Reproduce the listing below line for line, changing nothing.

__Record list__.
——

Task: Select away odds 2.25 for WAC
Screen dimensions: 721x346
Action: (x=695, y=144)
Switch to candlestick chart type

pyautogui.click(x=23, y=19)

——

__Answer to the exercise__.
Task: Select away odds 2.25 for WAC
Screen dimensions: 721x346
Action: (x=695, y=144)
Switch to candlestick chart type

pyautogui.click(x=23, y=19)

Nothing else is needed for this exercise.